The CourseCal venture also is serving as lesson material for students in starting and building businesses.

"It's a live case study," Ebben said. They're using [CourseCal] themselves and seeing how we ask and answer questions about viability. It's about testing whether this model works."

Said Johnson: "One thing we preach is there's a big difference between a good idea and a sustainable business. That is a drumbeat of our pedagogy, and they can witness it day in and day out."

Eight educators and more than 300 students are using CourseCal this semester in class at St. Thomas, the University of Minnesota and two other institutions, according to Johnson and Ebben. It's free to educators. Students can pay $5.95 a course for a full-featured version of the platform or CourseCal Lite for free.

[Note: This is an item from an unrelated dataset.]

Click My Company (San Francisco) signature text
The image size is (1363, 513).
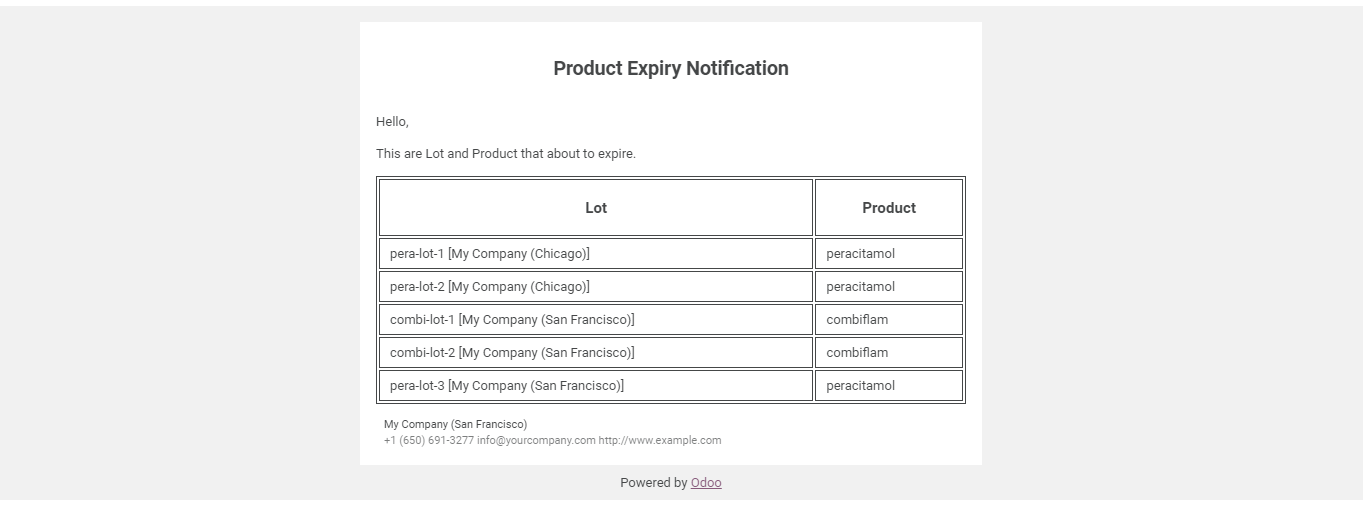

Working with Ebben and Johnson on CourseCal is Lloyd Cledwyn, director of advancement IT at Macalester College. The three hired a local firm to build the platform in what so far has been a self-funded enterprise.

Johnson said they decided to charge for the platform from its earliest version, believing the feedback they got would be better than if they gave it away. They also wanted to offer CourseCal as a "simple, reliable, mobile" course management tool, not as an advertising-driven platform.

"We're not trying to build an empire," Johnson said. "We're trying to build a really great solution.''

The market, at least initially, is adjunct professors, or part-time educators whose frustrations over low pay have made headlines and, in the Twin Cities, prompted efforts to gauge adjuncts' interest in unionizing.

CourseCal's cloud-based platform makes course materials portable for those who teach multiple classes at multiple institutions, Johnson said.

"With our solution, they own their course now, their own teaching business," Johnson said. "We're giving them a way to own that [in a way] they don't currently have."

Maureen MacVane, an adjunct who teaches reading and study skills courses at Milwaukee Area Technical College, said she and her students have found CourseCal easy to use.

"It's very easy to upload stuff and to shift it from one date to another," she said. "Students love it because it is so easy. It has the assignments and the dates and exactly what they need to have completed for the course."

Josh Villa, a senior entrepreneurship major at St. Thomas, said CourseCal gives him the course content he is looking for right away.

"I have never experienced such a simple and intuitive way of keeping updated on a class calendar," Villa said. "If I click on a day on the calendar, it displays what we are doing in class, what is due and any other relevant content. It's such a change from the frustrations that I'm used to" with an enterprise platform.

The expert says: Mike Harvath, president and CEO of Revenue Rocket Consulting Group in Bloomington, said there's a need for CourseCal and a likelihood that it will succeed in part because of its focus on the instructor. He also sees possibilities for CourseCal in adjacent markets "after they get this one perfected."

"There's also great opportunity as you move down market into K-12 education, probably more private than public," Harvath said. "Schools are looking for specific curriculum management solutions."